The increase in the debt stock by N2.381trn or $6.593bn was
accounted for by the $3.36bn Budget Support Loan from the International
Monetary Fund, new domestic borrowing to finance the revised 2020
Appropriation Act including the issuance of the N162.557bn Sukuk, and
Promissory Notes issued to settle claims of exporters.
The DMO said it expects the public debt stock to grow as the balance of the new domestic borrowing is raised and expected disbursements are made by the World Bank, African Development Bank and the Islamic Development Bank which were arranged to finance the 2020 Budget.
It will be recalled that the 2020 Appropriation Act had to be revised in the face of the adverse and severe impact of COVID-19 on Government’s Revenues and increased expenditure needs on health and economic stimulus amongst others.

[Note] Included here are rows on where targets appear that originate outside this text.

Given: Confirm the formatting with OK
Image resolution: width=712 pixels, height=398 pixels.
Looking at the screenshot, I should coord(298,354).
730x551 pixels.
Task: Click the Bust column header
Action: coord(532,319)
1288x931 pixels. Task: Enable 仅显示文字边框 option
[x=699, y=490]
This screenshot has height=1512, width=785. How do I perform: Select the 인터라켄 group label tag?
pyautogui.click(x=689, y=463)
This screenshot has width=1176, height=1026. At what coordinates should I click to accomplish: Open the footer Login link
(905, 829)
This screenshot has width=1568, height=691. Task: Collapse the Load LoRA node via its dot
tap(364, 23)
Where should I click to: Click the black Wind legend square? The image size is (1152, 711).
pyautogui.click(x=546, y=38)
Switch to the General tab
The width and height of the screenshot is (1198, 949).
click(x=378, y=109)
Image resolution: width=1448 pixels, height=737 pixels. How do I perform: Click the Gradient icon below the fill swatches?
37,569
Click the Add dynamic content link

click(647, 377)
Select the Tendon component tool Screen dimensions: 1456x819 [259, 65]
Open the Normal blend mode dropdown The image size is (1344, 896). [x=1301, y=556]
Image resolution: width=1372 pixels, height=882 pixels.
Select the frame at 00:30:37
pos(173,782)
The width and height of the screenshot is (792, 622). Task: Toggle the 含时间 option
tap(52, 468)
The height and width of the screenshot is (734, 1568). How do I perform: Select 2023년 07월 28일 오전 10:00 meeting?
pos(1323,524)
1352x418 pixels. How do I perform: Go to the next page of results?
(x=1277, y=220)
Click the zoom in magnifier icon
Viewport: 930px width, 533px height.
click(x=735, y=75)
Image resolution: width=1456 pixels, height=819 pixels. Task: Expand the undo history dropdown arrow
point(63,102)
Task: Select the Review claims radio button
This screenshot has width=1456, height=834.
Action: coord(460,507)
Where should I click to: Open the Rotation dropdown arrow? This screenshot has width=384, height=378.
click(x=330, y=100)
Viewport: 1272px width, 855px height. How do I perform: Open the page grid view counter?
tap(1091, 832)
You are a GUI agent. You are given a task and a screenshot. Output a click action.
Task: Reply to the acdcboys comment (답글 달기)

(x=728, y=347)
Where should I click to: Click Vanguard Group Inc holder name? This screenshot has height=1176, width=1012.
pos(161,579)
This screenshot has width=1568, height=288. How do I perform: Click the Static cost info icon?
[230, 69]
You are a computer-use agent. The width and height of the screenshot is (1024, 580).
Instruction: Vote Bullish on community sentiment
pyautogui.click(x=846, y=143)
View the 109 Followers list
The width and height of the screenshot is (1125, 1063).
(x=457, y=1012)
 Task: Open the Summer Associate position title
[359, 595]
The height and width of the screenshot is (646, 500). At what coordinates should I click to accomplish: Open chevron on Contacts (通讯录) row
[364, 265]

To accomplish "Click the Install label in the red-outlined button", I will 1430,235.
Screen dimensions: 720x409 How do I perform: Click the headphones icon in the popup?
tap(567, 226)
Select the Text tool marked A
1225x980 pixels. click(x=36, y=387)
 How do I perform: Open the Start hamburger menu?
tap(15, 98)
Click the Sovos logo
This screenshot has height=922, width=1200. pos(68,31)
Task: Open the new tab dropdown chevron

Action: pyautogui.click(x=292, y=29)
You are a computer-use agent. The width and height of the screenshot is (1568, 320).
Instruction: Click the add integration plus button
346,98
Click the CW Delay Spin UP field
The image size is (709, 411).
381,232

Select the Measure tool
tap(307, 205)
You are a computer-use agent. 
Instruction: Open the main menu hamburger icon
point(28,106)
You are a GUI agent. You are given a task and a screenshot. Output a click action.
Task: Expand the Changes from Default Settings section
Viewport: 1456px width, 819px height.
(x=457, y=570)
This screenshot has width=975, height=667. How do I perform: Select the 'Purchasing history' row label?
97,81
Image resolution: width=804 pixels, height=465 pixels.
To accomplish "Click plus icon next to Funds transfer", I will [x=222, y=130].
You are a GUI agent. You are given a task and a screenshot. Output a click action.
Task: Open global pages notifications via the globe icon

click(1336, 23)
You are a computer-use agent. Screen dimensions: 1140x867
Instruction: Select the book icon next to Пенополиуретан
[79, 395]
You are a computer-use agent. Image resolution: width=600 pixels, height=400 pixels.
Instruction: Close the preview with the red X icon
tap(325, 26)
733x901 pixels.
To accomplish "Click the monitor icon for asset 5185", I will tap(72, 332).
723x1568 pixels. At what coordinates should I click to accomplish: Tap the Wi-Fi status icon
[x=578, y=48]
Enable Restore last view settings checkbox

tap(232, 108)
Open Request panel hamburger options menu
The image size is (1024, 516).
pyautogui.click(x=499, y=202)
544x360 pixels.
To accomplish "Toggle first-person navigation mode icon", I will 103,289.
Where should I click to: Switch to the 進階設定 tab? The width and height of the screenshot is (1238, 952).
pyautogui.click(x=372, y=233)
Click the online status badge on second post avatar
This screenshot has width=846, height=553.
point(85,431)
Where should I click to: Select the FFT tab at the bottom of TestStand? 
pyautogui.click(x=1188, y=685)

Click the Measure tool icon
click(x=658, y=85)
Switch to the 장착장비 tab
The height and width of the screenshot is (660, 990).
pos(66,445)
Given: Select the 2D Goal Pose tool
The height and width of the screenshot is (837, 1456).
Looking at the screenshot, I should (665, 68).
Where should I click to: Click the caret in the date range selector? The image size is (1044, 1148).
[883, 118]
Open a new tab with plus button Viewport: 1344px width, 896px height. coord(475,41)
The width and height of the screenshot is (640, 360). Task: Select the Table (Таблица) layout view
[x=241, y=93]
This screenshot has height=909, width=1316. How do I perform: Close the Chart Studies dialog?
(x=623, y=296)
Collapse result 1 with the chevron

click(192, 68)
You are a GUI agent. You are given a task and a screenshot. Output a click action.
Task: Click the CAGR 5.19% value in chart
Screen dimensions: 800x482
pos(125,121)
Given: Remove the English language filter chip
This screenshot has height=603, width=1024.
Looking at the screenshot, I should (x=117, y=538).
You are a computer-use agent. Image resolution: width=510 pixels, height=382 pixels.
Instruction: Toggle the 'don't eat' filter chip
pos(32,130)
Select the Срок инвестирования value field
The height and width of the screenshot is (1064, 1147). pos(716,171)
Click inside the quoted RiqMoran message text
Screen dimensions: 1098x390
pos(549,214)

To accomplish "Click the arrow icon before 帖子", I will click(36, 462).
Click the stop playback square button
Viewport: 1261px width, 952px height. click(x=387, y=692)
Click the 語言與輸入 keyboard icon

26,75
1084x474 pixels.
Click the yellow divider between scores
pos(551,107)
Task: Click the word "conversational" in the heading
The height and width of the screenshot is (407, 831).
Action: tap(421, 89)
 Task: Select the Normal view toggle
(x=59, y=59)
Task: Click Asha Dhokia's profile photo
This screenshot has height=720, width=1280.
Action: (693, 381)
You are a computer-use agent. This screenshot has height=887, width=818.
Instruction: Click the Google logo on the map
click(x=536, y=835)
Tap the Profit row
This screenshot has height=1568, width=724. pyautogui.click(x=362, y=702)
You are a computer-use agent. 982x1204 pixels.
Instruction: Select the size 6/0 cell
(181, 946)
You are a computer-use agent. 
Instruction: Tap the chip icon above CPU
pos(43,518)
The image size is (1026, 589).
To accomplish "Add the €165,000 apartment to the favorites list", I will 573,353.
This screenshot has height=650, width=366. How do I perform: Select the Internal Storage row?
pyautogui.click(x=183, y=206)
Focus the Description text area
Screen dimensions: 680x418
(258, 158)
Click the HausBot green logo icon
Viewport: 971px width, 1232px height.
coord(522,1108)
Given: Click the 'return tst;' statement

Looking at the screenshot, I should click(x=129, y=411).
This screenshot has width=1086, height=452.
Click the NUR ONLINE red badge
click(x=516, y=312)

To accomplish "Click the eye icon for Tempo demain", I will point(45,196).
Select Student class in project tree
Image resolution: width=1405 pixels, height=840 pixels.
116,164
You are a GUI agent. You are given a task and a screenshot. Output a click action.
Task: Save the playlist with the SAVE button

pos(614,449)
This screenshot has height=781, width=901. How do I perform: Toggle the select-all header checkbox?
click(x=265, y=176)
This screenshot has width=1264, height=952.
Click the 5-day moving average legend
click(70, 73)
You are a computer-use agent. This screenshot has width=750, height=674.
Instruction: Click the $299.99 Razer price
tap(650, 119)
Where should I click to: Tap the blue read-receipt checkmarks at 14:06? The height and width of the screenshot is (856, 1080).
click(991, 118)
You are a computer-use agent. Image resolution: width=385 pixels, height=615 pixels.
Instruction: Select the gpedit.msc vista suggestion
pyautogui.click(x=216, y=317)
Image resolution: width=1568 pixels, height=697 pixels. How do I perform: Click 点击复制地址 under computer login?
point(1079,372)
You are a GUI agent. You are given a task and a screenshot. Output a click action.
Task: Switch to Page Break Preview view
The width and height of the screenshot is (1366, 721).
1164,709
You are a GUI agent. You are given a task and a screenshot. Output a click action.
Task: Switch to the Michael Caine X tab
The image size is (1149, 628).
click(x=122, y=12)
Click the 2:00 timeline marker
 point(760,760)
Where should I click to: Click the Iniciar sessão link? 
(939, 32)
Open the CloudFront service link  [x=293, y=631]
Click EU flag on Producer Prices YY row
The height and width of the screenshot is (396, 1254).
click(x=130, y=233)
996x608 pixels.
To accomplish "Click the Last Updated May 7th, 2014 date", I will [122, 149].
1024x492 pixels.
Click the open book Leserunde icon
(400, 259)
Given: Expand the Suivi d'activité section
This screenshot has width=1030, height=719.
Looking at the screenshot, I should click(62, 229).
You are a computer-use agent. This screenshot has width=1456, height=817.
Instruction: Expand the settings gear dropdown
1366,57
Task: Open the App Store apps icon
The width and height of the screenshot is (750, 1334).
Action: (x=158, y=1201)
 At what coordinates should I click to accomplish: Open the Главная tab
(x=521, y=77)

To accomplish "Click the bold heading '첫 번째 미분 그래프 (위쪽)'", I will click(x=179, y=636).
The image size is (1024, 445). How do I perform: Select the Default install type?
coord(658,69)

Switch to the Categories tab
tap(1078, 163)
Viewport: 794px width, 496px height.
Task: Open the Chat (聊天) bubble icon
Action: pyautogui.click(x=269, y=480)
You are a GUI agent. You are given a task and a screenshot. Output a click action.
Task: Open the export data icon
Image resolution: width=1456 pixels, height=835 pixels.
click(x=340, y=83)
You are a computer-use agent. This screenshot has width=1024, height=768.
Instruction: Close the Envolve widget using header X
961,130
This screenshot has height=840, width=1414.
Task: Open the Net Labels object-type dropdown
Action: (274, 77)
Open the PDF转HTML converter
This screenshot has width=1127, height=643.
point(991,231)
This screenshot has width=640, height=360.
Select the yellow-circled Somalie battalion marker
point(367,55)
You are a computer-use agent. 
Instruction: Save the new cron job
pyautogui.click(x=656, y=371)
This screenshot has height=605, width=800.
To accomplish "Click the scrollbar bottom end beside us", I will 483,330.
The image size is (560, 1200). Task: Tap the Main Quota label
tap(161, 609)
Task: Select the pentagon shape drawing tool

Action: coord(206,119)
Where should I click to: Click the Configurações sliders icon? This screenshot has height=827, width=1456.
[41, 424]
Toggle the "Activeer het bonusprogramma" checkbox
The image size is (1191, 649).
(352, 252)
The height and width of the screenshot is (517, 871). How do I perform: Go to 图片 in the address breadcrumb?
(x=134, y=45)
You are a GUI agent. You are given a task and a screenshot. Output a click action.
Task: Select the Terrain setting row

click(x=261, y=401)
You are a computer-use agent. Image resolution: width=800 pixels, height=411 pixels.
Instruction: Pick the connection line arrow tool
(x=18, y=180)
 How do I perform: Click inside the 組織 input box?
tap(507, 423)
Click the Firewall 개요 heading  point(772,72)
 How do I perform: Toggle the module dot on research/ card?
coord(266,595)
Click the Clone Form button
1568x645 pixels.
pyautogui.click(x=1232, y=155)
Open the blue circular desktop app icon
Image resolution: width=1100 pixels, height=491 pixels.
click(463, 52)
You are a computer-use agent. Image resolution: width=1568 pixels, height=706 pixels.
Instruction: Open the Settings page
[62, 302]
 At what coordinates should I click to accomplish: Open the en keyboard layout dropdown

Additional Promissory Notes are expected to be issued in the course of the year, this, and new borrowings by State Governments are also expected to increase the public debt stock.
The debt accumulation is coming at a time when key government officials in the Economic Management Team had repeatedly defended the country’s debt level, arguing that it is still within sustainable limit.
The Minister of Finance, Budget and National Planning, Mrs Zainab Ahmed had insisted that Nigeria does not have a debt problem.
She had said what the government needed to do was to increase it’s revenue generating capacity in order to boost revenue to about 50 per cent of Gross Domestic Product.
The finance minister had said, “Nigeria does not have a debt problem. What we have is a revenue problem.
“Our revenue to GDP is still one of the lowest among countries that are comparable to us. Its about 19 per cent of GDP and what the World Bank and IMF recommended is about 50 per cent of GDP for countries that are our size. We are not there yet. What we have is a revenue problem.”
But the finance minister’s position differs with that of some economic experts who had said that the huge borrowings portend danger for the economy.
For instance, the Managing Director/Chief Executive Officer Cowry Asset Management Ltd, Johnson Chukwu had said the Federal Government’s current fiscal position constrained it from embarking on such huge expenditure as a result of accumulated large deficits over the past few years.
He said the huge debt is a burden for the economy, adding that time had come for Nigeria to begin to seek for debt relief from its creditors.
He said, “The problem will however be how much budget deficit the government can run without a negative inflationary impact.
“The deficit in the amended budget submitted to the National Assembly is already about N5.08trn, almost 100 per cent of the projected revenue of N5.1trn.
“However, there is need for Nigeria to seek debt relief from her multilateral creditors particularly at this time when the creditors are willing to consider some form of forbearance to weak economies due the coronavirus pandemic.”